Bohdan Pivoňka in 2019, current photography
Bohdan Pivoňka in 2019, current photography
photo: Během natáčení

Bohdan Pivoňka was born on July 2, 1940. His father František Pivonka [written without a caron] was a high-ranking representative of the Salvation Army, a Christian organization that, in the spirit of the motto “Heart to God, hands to men”, is still dedicated to social service. The Communists declared the Salvation Army a spy organization, and in 1959 František Pivonka was arrested for alleged foreign exchange fraud (the Salvation Army had a leadership in London and members saved for retirement at English funds).
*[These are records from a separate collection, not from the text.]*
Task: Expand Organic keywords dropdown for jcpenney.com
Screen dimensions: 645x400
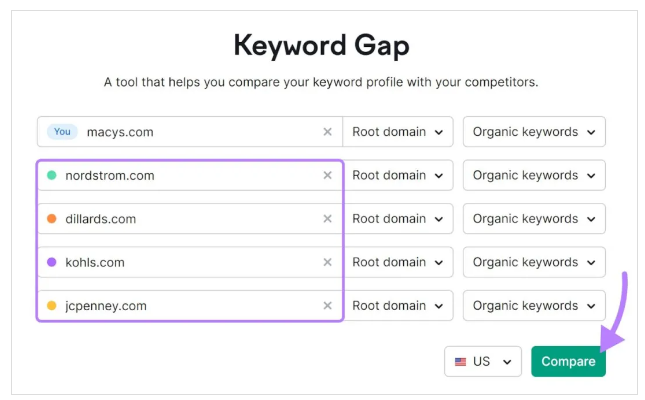Action: coord(534,305)
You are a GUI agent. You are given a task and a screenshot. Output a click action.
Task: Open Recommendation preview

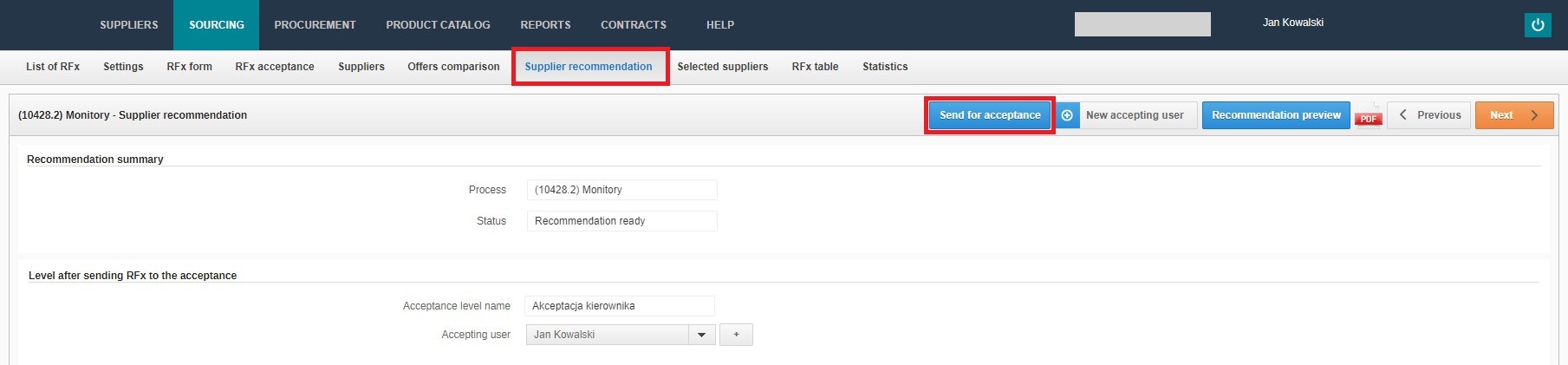[1276, 115]
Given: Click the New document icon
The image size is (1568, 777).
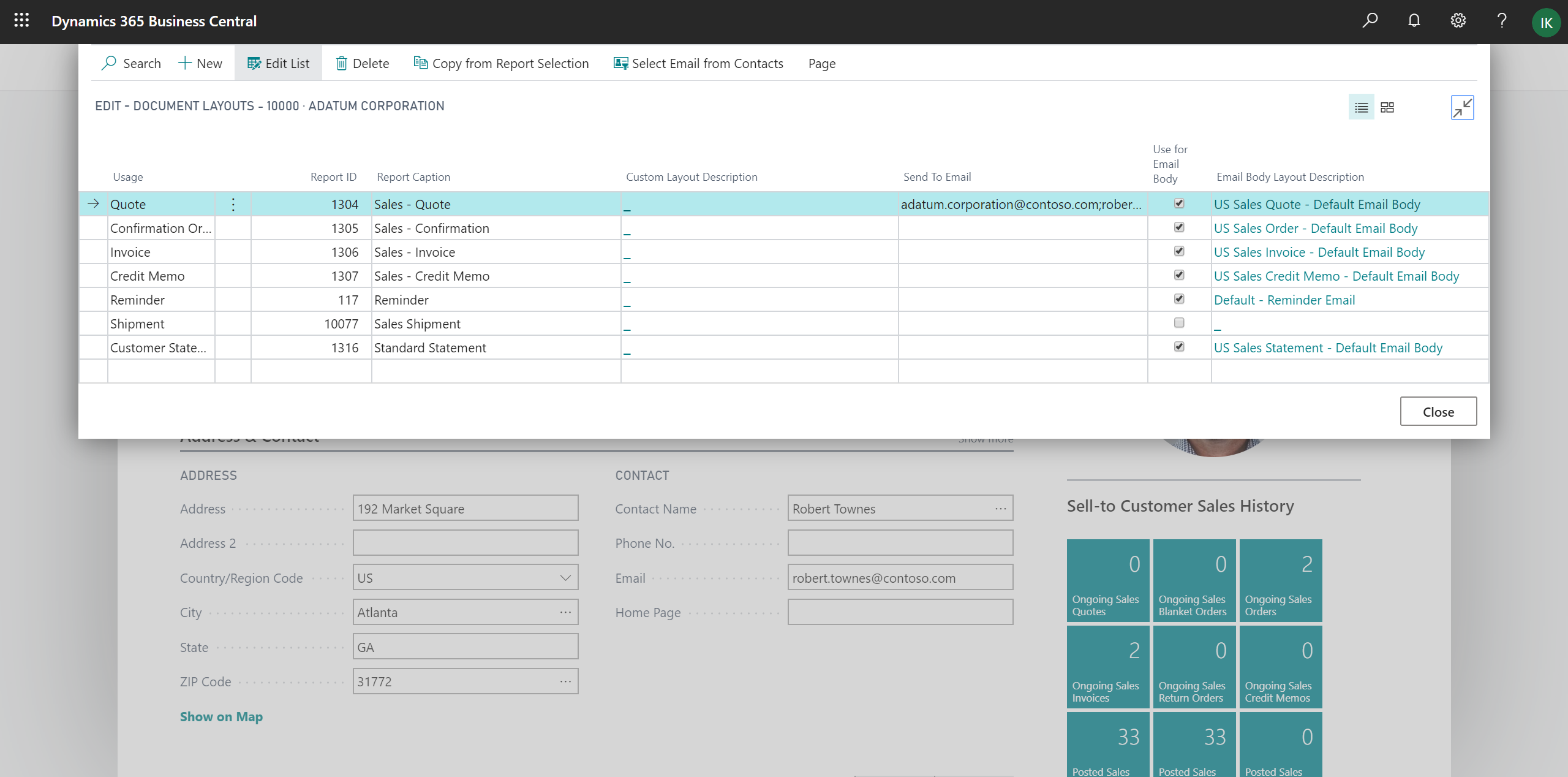Looking at the screenshot, I should tap(200, 63).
He died in jail in unclear circumstances. Bohdan Pivoňka graduated from the Comenius Evangelical Faculty of Theology and became a pastor of the Czech Brethren. During the normalization, he worked in the village of Svratouch in the Vysočina region, signed Charter 77 and the so-called Letter of Thirty-One, in which Czech parishioners and lay people criticized the situation in the church. In the 1980s, he organized seminars and lectures for young people in Svratouch. He was monitored and repeatedly questioned by the State Security. After the revolution, he initiated clerical care in prisons, was for many years the chief chaplain of the Prison Service of the Czech Republic, and also personally led pastoral talks with prisoners.